Over 1,200 practicing certificates were revoked in the Hunan Provincial Department of Justice from April to August 2020, representing a whopping 8% of the number of total practitioners in the province. In August alone, over 600 lawyers’ practicing certificates were invalidated.


According to official account, the Ministry of Justice decided to carry out the large-scale operation of invalidating licenses because of a case in April 2020 where the former vice-president and chief legal officer of Shandong Yantai Jereh Group was accused of sexual assault, and was held violating the law for holding two or more concurrent positions.


Reasons for Invalidation: Holding a Foreign Passport, or Holding Concurrent Positions

In this operation, most of the lawyers had their practicing licenses invalidated since they held two or more employments concurrently, or because they possessed a foreign passport. According to Article 47 of “Lawyers Practicing Measures”, except legal scholars who engage in academic legal research, lawyers cannot hold positions other than as a lawyer, for instance a position in the management level. Another condition where applicants would be granted the license is that they need to produce a valid identity proof (of Chinese nationality). According to Articles 3 & 9 of the “Nationality Law of the People's Republic of China”, China does not recognize dual nationality. As such, lawyers who possess foreign passports would not be able to obtain practicing licenses, or would have them invalidated.

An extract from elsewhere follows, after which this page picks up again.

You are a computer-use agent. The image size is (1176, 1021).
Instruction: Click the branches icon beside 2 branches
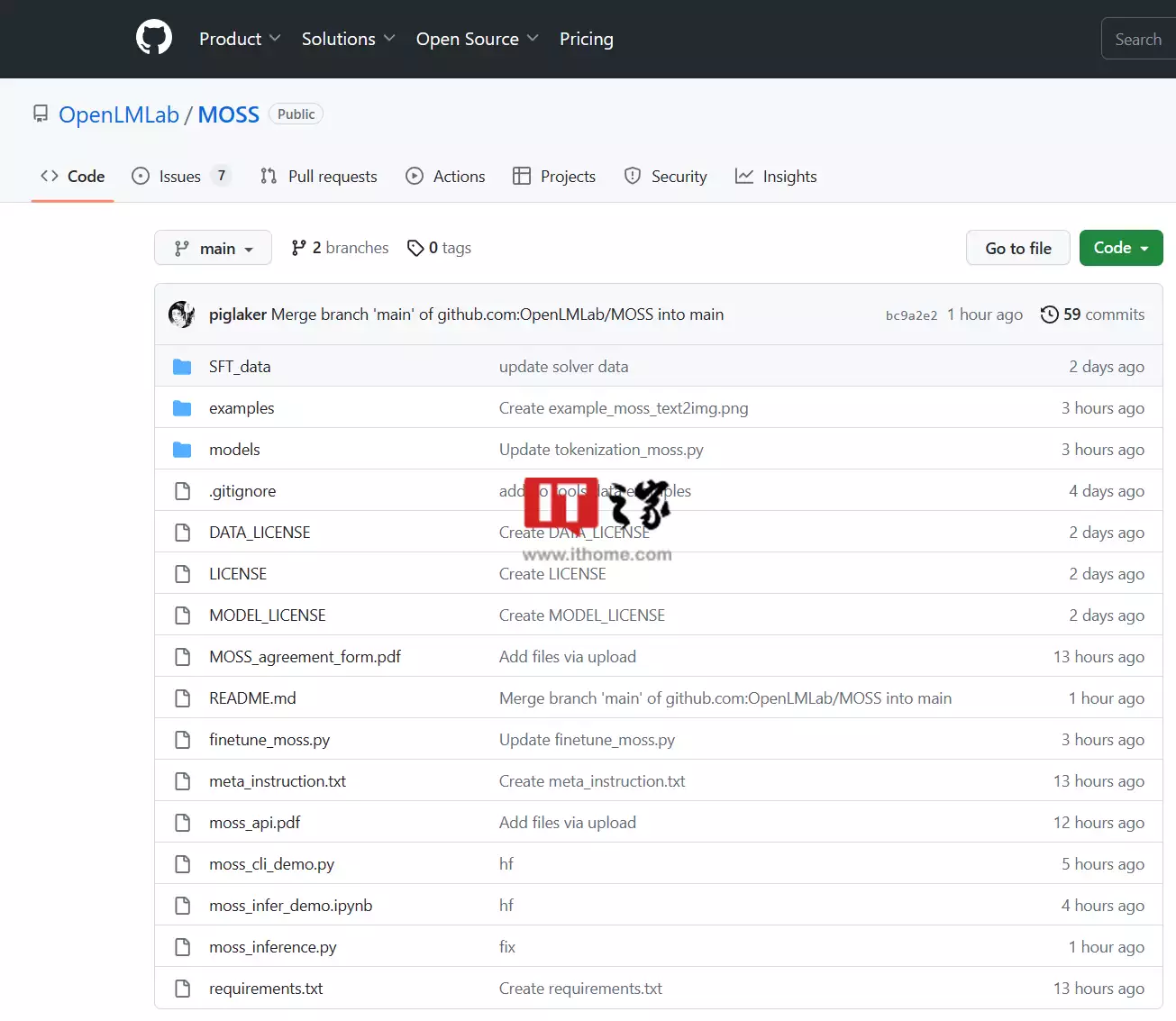(x=299, y=248)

Annual Inspection Regulates the Granting of Practicing Licenses

The two aforementioned stipulations fall within what is called the “Annual Inspection System”, where all legal practitioners are required to apply for the practicing license each year regardless of their years of experience. Yet, there is no clear enunciation of what consideration would be included in determining whether a license would be granted. Applicants who are being rejected also do not have a clear and transparent mechanism to defend or appeal the decision. Similar system can also be found in the “Annual Inspection Measures on Law Firms” that authorities can invalidate or refuse granting law firms the prerequisite practicing licenses to prohibit the operation of law firms.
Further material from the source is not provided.